# WHAT YOU HAVE TO DO
Print the records below exactly as they appear, from the line containing "What do you see at coordinates (193, 785)" through the line containing "(1409, 43).", with both of those lines included.
::::::::::
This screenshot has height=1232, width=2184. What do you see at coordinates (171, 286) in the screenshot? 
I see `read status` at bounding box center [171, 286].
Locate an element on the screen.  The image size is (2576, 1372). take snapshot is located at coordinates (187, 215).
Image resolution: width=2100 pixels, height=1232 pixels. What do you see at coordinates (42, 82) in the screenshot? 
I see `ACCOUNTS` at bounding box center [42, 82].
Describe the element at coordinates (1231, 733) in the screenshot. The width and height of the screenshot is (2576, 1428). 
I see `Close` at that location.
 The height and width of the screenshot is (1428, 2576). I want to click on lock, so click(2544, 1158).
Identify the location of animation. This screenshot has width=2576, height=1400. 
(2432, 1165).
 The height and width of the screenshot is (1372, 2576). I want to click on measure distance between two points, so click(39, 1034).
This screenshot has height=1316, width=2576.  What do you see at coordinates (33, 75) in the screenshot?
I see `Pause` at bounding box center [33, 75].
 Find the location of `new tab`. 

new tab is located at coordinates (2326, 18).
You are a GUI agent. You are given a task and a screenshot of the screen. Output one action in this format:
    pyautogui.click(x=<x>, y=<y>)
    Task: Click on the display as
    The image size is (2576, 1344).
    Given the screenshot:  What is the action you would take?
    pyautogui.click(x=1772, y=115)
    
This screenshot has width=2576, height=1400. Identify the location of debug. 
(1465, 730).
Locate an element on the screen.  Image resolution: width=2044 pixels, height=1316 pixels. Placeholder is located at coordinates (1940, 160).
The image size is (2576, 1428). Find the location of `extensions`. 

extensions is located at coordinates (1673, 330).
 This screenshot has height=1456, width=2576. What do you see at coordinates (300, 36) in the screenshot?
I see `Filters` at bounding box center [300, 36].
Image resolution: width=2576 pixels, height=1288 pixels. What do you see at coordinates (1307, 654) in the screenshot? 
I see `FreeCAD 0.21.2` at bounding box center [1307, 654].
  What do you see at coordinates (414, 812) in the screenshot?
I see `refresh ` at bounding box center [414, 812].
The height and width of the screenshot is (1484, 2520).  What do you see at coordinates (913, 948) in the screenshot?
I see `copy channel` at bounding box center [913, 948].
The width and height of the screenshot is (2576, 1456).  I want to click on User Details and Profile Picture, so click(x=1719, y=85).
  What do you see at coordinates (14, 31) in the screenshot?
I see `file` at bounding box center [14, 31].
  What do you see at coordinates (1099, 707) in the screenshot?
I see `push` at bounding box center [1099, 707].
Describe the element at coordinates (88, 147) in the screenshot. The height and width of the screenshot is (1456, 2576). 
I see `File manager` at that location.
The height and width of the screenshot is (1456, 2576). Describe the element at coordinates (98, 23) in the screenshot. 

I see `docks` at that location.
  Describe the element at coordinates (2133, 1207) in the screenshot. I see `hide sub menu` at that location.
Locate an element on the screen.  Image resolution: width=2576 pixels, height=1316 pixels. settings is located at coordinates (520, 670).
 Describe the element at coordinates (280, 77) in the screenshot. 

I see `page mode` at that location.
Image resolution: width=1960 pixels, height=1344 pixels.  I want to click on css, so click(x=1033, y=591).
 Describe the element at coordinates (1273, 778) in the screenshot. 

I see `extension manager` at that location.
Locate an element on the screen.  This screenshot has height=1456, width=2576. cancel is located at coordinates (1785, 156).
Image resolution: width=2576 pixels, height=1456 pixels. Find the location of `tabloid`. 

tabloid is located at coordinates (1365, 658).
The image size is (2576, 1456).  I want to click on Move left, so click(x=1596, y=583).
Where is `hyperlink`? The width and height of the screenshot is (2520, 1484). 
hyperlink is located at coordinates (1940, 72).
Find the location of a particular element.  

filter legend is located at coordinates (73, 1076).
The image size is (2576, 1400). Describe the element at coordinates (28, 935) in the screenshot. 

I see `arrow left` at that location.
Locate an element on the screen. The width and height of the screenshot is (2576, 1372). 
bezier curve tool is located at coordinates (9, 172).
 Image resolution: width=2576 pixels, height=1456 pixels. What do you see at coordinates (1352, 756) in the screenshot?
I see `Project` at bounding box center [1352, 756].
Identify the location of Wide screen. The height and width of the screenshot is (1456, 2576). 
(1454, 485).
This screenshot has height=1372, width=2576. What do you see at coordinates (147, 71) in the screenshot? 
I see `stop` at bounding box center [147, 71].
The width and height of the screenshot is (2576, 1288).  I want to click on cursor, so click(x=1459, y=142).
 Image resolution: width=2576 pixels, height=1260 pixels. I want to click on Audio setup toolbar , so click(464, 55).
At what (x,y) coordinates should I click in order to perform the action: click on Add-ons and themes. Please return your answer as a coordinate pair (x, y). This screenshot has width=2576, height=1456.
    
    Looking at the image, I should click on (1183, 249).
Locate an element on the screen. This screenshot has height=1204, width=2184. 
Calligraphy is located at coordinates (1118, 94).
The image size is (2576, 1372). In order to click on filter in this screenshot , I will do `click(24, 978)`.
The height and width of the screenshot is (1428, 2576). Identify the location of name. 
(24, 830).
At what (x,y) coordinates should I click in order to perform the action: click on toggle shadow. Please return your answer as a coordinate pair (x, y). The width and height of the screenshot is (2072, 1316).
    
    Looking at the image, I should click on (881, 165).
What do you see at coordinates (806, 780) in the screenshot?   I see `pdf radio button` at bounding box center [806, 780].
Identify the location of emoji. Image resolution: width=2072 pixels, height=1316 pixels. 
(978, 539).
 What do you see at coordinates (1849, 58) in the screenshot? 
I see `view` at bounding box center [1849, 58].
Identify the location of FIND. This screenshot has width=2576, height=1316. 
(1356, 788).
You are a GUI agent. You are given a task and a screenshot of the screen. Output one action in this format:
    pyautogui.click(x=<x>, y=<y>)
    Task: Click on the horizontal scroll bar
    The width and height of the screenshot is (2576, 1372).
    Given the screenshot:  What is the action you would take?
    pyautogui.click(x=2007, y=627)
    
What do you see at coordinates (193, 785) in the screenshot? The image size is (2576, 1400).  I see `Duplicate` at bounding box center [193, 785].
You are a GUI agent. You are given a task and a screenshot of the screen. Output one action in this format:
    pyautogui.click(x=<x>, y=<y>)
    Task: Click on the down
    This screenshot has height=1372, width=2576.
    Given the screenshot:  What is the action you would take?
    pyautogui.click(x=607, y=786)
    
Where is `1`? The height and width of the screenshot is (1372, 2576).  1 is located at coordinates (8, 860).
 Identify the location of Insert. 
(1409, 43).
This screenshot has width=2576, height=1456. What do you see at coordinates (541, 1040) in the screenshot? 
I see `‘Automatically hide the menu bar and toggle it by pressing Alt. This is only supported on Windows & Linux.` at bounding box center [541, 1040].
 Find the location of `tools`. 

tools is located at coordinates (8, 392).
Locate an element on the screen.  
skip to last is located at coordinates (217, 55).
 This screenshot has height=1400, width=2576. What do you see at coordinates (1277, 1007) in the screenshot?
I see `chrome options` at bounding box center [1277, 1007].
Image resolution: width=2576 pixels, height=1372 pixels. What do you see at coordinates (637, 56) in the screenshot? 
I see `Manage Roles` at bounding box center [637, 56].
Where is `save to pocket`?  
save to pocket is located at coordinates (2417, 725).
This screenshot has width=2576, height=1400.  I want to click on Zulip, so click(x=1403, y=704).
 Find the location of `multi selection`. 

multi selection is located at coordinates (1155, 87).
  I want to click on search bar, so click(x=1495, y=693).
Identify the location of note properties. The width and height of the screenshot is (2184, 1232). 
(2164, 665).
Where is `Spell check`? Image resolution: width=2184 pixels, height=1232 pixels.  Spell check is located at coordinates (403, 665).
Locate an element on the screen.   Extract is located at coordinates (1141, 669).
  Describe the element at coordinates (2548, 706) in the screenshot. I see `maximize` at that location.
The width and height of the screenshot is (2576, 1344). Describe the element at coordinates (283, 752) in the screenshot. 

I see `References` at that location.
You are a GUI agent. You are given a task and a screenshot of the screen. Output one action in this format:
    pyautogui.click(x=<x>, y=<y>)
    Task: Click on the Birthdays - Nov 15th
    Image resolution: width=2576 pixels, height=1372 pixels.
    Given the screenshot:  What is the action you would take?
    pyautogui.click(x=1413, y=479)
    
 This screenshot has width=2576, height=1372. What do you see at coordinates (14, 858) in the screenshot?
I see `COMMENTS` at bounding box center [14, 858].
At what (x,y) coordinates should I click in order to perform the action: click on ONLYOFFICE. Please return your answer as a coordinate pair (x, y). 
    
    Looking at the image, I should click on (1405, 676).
::::::::::
# THE SOLUTION
What do you see at coordinates (193, 785) in the screenshot? The image size is (2576, 1400).  I see `Duplicate` at bounding box center [193, 785].
You are a GUI agent. You are given a task and a screenshot of the screen. Output one action in this format:
    pyautogui.click(x=<x>, y=<y>)
    Task: Click on the down
    This screenshot has height=1372, width=2576.
    Given the screenshot:  What is the action you would take?
    pyautogui.click(x=607, y=786)
    
Where is `1`? The height and width of the screenshot is (1372, 2576).  1 is located at coordinates (8, 860).
 Identify the location of Insert. 
(1409, 43).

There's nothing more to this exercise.